The authors of the new report argue that the key to unwrapping the human origin story is investigation beyond pure archaeology.
“What we are seeing in the behavioral record is that the spread of so-called modern human behaviors did not occur in a simple time-transgressive process from west to east,” another of the report's authors, anthropologist Christopher Bae, writes. “Ecological variation needs to be considered in concert with behavioral variation between the different hominin populations."
Katerina Douka, a researcher in archaeological science, and another of the report's authors, adds: "There have been an increasing number of multidisciplinary research programs launched in Asia over the past few decades. The information that is being reported is helping to fill in the gaps in the evolutionary records."
The peopling of Asia
In recent years, there has been increasing focus on the paleoanthropology of Asia, particularly the migration patterns of early modern humans as they spread out of Africa. Bae et al. review the current state of the Late Pleistocene Asian human evolutionary record from archaeology, hominin paleontology, geochronology, genetics, and paleoclimatology. They evaluate single versus multiple dispersal models and southern versus the northern dispersal routes across the Asian continent. They also review behavioral and environmental variability and how these may have affected modern human dispersals and interactions with indigenous populations.
The earliest fossils of Homo sapiens are located in Africa and dated to the late Middle Pleistocene. At some point later, modern humans dispersed into Asia and reached the far-away locales of Europe, Australia, and eventually the Americas. Given that Neandertals, Denisovans, mid-Pleistocene Homo, and H. floresiensis were present in Asia before the appearance of modern humans, the timing and nature of the spread of modern humans across Eurasia continue to be subjects of intense debate. For instance, did modern humans replace the indigenous populations when moving into new regions? Alternatively, did population contact and interbreeding occur regularly? In terms of behavior, did technological innovations and symbolism facilitate dispersals of modern humans? For example, it is often assumed that only modern humans were capable of using watercraft and navigating to distant locations such as Australia and the Japanese archipelago—destinations that would not have been visible to the naked eye from the departure points, even during glacial stages when sea levels would have been much lower. Moreover, what role did major climatic fluctuations and environmental events (e.g., the Toba volcanic super-eruption) play in the dispersal of modern humans across Asia? Did extirpations of groups occur regularly, and did extinctions of populations take place? Questions such as these are paramount in understanding hominin evolution and Late Pleistocene Asian paleoanthropology.

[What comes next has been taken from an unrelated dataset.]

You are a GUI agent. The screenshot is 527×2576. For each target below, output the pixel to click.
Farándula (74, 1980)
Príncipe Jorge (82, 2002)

An increasing number of multidisciplinary field and laboratory projects focused on archaeological sites and fossil localities from different areas of Asia are producing important findings, allowing researchers to address key evolutionary questions that have long perplexed the field. For instance, technological advances have increased our ability to successfully collect ancient DNA from hominin fossils, providing proof that interbreeding occurred on a somewhat regular basis. New finds of H. sapiens fossils, with increasingly secure dating associations, are emerging in different areas of Asia, some seemingly from the first half of the Late Pleistocene. Cultural variability discerned from archaeological studies indicates that modern human behaviors did not simply spread across Asia in a time-transgressive pattern. This regional variation, which is particularly distinct in Southeast Asia, could be related at least in part to environmental and ecological variation (e.g., Palearctic versus Oriental biogeographic zones).

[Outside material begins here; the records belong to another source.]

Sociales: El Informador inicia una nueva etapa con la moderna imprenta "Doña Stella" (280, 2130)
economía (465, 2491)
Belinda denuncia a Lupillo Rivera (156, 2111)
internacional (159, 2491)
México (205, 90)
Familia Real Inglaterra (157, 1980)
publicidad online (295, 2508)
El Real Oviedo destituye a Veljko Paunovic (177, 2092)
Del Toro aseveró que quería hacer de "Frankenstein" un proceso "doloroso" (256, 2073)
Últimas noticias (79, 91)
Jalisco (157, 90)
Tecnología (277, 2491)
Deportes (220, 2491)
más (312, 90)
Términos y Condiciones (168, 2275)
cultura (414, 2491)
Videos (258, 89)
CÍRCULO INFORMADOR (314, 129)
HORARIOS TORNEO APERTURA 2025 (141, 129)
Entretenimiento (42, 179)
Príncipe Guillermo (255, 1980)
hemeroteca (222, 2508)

Recent findings from archaeology, hominin paleontology, geochronology, and genetics indicate that the strict “out of Africa” model, which posits that there was only a single dispersal into Eurasia at ~60,000 years ago, is in need of revision. In particular, a multiple-dispersal model, perhaps beginning at the advent of the Late Pleistocene, needs to be examined more closely. An increasingly robust record from Late Pleistocene Asian paleoanthropology is helping to build and establish new views about the origin and dispersal of modern humans.